Recent advances in the understanding of the molecular, genetic, neural, and physiologic basis for the generation and organization of circadian clocks in mammals have revealed profound bidirectional interactions between the circadian clock system and pathways critical for the regulation of metabolism and energy balance. The discovery that mice harboring a mutation in the core circadian gene circadian locomotor output cycles kaput (Clock) develop obesity and evidence of the metabolic syndrome represented a seminal moment for the field, clearly establishing a link between circadian rhythms, energy balance, and metabolism at the genetic level. Subsequent studies have characterized in great detail the depth and magnitude of the circadian clock's crucial role in regulating body weight and other metabolic processes. Dietary nutrients have been shown to influence circadian rhythms at both molecular and behavioral levels; and many nuclear hormone receptors, which bind nutrients as well as other circulating ligands, have been observed to exhibit robust circadian rhythms of expression in peripheral metabolic tissues. Furthermore, the daily timing of food intake has itself been shown to affect body weight regulation in mammals, likely through, at least in part, regulation of the temporal expression patterns of metabolic genes. Taken together, these and other related findings have transformed our understanding of the important role of time, on a 24-h scale, in the complex physiologic processes of energy balance and coordinated regulation of metabolism. This research has implications for human metabolic disease and may provide unique and novel insights into the development of new therapeutic strategies to control and combat the epidemic of obesity.

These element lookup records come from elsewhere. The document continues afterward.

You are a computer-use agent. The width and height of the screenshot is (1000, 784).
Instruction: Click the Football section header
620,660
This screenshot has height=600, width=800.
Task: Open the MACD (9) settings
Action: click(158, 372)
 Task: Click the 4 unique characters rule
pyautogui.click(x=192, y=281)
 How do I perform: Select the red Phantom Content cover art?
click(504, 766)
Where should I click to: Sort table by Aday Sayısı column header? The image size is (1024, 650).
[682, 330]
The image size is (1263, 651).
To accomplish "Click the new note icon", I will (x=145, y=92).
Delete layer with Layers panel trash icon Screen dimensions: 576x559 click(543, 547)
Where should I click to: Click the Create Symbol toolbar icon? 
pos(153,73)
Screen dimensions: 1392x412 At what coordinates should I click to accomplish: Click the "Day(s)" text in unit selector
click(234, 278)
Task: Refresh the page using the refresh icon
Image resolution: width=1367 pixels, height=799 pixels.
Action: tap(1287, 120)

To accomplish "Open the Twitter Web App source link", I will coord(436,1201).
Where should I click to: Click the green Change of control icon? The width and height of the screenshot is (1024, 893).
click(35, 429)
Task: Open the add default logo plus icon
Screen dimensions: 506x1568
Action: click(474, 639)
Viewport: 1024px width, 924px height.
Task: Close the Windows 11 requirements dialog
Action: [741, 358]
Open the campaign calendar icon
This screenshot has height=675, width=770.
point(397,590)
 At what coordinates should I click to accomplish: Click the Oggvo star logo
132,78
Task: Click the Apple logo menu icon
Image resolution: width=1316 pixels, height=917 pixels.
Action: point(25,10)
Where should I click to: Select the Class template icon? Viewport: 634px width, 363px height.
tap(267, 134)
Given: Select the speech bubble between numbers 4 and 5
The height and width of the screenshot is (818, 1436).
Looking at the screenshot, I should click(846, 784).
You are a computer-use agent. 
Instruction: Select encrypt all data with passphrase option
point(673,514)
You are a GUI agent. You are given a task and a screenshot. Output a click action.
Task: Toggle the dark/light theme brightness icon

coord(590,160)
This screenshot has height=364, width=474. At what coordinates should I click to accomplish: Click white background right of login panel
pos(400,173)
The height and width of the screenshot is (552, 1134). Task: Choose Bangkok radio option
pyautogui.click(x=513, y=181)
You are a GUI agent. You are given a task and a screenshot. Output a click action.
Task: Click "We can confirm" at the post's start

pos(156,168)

Conflict of interest statement

Author disclosures: K. C. Summa and F. W. Turek, no conflicts of interest.

© 2014 American Society for Nutrition.

Figures

FIGURE 1

A high-fat (HF) diet lengthens the circadian period in mice. Young adult, male, wild-type C57BL/6J mice were fed unpurified diet [regular chow (RC)] (A) or an HF diet (B) and released from entrained light:dark (LD) conditions to constant darkness (DD). Four representative activity records of individual mice are shown for each experimental group. (C) Comparison of free-running period (i.e., the length of time between the onset of activity of successive activity bouts) over time between mice fed RC (black bars; n = 12) and an HF diet (gray bars; n = 10). Week 0 represents the LD condition when all mice were fed RC. Week 1 is the first week being fed the respective experimental diet. (D) Distribution of free-running periods in mice fed RC or an HF after 6 wk being fed the diet. Values in panel C are means + SEMs. *P < 0.05. Reproduced from reference with permission.

FIGURE 2

Light-phase feeding leads to increased weight gain in mice fed a high-fat diet. (A) Young adult, male, wild-type C57BL/6J mice were fed a high-fat diet exclusively during the dark phase (solid lines) or light phase (dashed lines) for 6 wk. Body weights were recorded weekly. Mice fed during the light phase (i.e., the “wrong” time of day for nocturnal mice) gained significantly more weight than did mice fed during the dark phase (*P < 0.05). (B) There were no significant differences in locomotor activity levels or food intake between the experimental groups. Values in panels A and B are means ± SEMs. Reproduced from reference with permission.